The undercurrent to all 2020 planning, mitigation, and compliance is enforcement. It is axiomatic that if enforcement is uneven, irregular, or lax, compliance will wane. As a threshold matter, the IMO itself has no enforcement role. That is left up to flag and port state authorities. As a practical matter, most enforcement will arise out of PSC inspections. Either way, owners, operators, and charterers of ships that have spent time and funds in preparation for compliance will urge the authorities to enforce the new regulations so that those who are not compliant do not enjoy a significant competitive advantage. Indeed, we expect PSCOs to be quite active after 2020, and prosecutions will surely follow for those who have made little attempt to be compliant.
Accordingly, the IMO has recently issued guidelines to PSCs regarding the enforcement of IMO 2020. As with typical PSC inspections, compliance with Annex VI will be tested in two phases – the initial inspection and the more detailed inspection. During the initial inspection, PSCOs will review key documents, including bunker delivery notes, IAPP Certificate, EIAPP Certificate, EGCS Record Book, and others.

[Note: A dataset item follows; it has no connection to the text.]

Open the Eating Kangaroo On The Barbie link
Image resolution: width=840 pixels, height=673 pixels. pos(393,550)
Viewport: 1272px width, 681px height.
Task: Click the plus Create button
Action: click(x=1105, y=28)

In some jurisdictions, initial inspections could also involve preliminary fuel tests via portable sulphur kits, although the results from these are unlikely in themselves to be reliable enough to allow a prosecution. If the overall condition of the ship meets generally accepted rules and standards and the PSCO’s general impressions and observations onboard confirm a good standard of maintenance, the inspection will be concluded. However, if the initial inspection reveals clear grounds to conduct a more detailed inspection—including absent certificates, malfunctioning scrubbers, irregularities in bunker delivery notes or FONARs, the results of portable sulphur kits, or evidence of non-compliant emissions detected by drones or other sensors—PSCOs will move to the second phase of the inspection and scrutinize the vessel in greater detail. This second phase will involve laboratory testing of bunker samples, the results of which would be persuasive evidence in court.
As set out above, we anticipate that PSCOs will strictly enforce Annex VI from January 2020. PSC authorities in the US, Singapore, Europe and other major jurisdictions have signaled that enforcement will commence in January 2020. Accordingly, voyage planning with an eye toward bunker availability will be critical. Indeed, the US Coast Guard recently commented that careful voyage planning would be critical to managing compliance in 2020. And, FONARs should not be viewed as a “get-out-of-jail-free” card. Once again, this underscores the importance of ongoing dialogue and coordination between bunker consumers and suppliers, not just in the months leading up to the January 1, 2020 deadline, but continuing thereafter.
IMO 2020 represents a significant change in the day to day running of ships at sea. This article touches on a mere handful of risks arising from this change. Those who prepare well will benefit – or at least they will not suffer as much as those who have not prepared at all.